Of course, there are a cournicopia of options for those individuals!  Meatless sources of protein can be tasty and just as satisfying as animal-based protein, and can pack in a much healthier punch (or serving) of protein. 

One of the best sources of meatless protein is quinoa.  Qunioa is a seed, that is prepared much like noodles or rice, boiled in water.  It is one of the only sources of meatless options that will provide all the essential amino acids your body needs (essential amino acids are ones that we need to get from our diet, unessential amino acids are ones that our body can synthesize on its own).  Quinoa is also an amazing source of fiber and an array of vitamins and minerals, without being high in calories or fat.

Beans and legumes are also great sources of meatless proteins.  There are many different types of beans to choose from, including black beans, red beans, white beans, edamame (soybeans), chickpeas, kidney beans, and many more.  Most beans are also pretty starchy, so a serving provides plenty of protein as well as carbohydrates, and little fat.  Using beans as a base for veggie dips and spreads are a great, healthy way to cut down on fat when dunking veggies and slathering on sandwich spreads.

Lastly, lets talk tofu!  Most people get a little scared when tofu is mentioned as part of their meal, because curdled soy isn't so appetizing to think about.  But the great thing about tofu is the fact that it is basically a clean canvas to add flavor to becuase tofu doesn't have much, if any flavor on its own.  I like to marinate tofu for at least 3 hours in the refrigerator to let the flavors meld and soak into the tofu, and then saute it with a little peanut oil on the stove top.  It doesn't take too long on a medium hot stove, maybe 5 to 10 minutes, and then top a salad with it or put it on a ciabatta roll with your favorite fixings.
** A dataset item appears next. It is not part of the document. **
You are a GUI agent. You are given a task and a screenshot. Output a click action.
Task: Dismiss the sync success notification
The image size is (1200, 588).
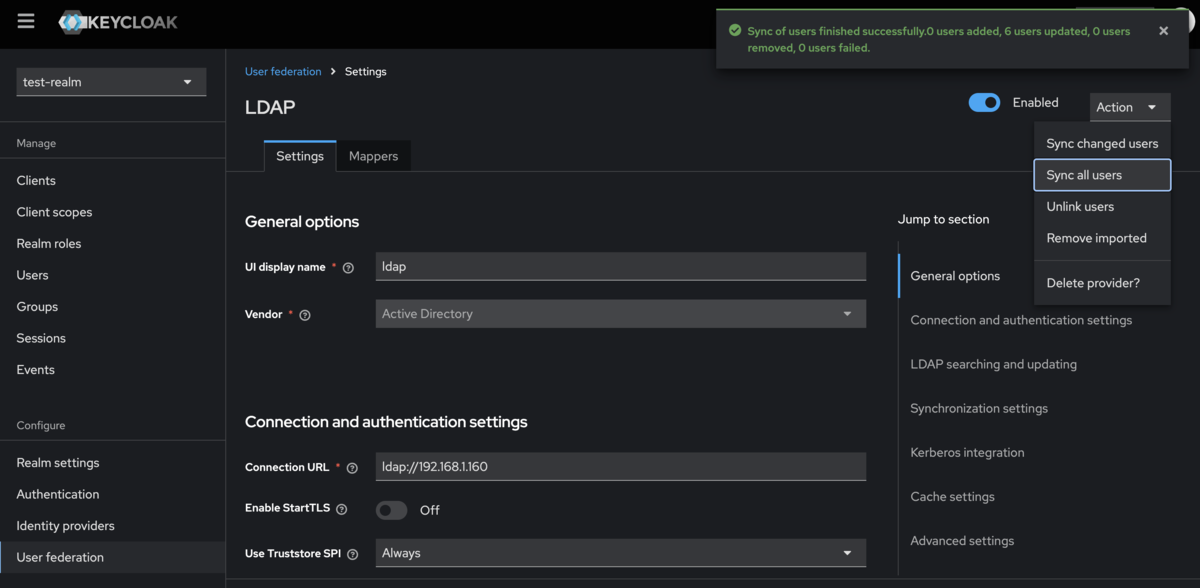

Just for one day, each and every person should pay attention to how much red meat they eat, and I'm certain most people would be surprised to learn they consume 2, 3, or even 4 times the recommended daily allowance regularly.  Learning to pay attention to the amount of fat content in the cut of meat you choose is a great way to be a healthier red meat consumer.  Here are a couple great burger recipes that I love that incorporate alternative ground meat as opposed to ground beef.

Greek Turkey Burger:
2 cups fresh spinach, washed and cut (1 cup frozen spinach, drained)
¼ cup chopped red onion
1-2 garlic cloves, minced
1-2 tbsp olive oil
1/3 cup feta cheese, crumbled
¼ cup of fresh dill (1/8 cup dried dill)
Salt and pepper to taste
1 lb ground turkey 

1.)    Heat a shallow pan on the stove until it gets hot (this opens the pores of the pan), once hot, add your olive oil and let that heat up a bit.  Add the onion and garlic and sauté for ~5 mins.  Add the spinach and sauté until spinach is wilted, this won’t take more than 5 mins.  Let cool.
2.)    Combine the spinach mixture, ground turkey, feta, dill, and salt and pepper.  Make into about 6-8 patties, depending on how big you want them and grill!
3.)    I usually put a slice of cucumber and tomato on the bun with it.
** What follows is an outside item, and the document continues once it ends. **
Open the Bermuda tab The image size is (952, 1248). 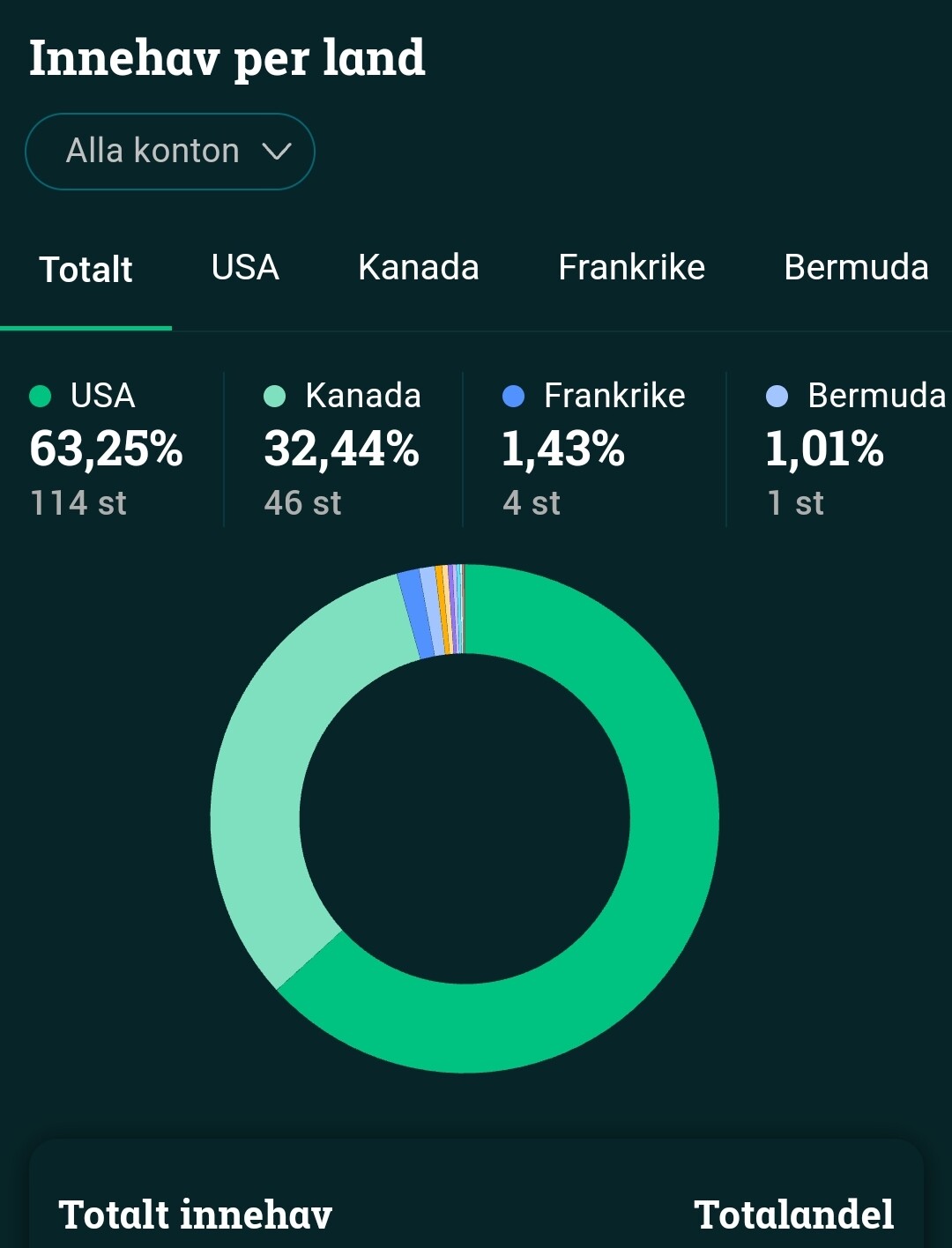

Spicy South-Of-The-Border Burger
2 cups fresh arugula, washed and cut
¼ cup chopped red onion
1-2 garlic cloves, minced
1-2 tbsp olive oil
1/3 cup spicy cheese (like pepper jack or habanero jack) shredded
¼ cup fresh cilantro
1 jalapeño pepper, seeded and minced
Salt and pepper to taste
1-2 tsp chili garlic paste
1 lb ground venison

1.)    Heat a shallow pan on the stove until it gets hot (this opens the pores of the pan), once hot, add your olive oil and let that heat up a bit.  Add the onion and garlic and sauté for ~5 mins.  Add the arugula and sauté until arugula is wilted, this won’t take more than 5 mins.  Let cool.
2.)    Combine the arugula mixture, ground venison, spicy cheese, cilantro, jalapeño pepper, chili garlic paste, and salt and pepper.  Make into about 6-8 patties, depending on how big you want them and grill.
3.)    I put cucumber on my sandwich, or avocado, just to cool it down a bit.  I think a mango slice would be amazing as well.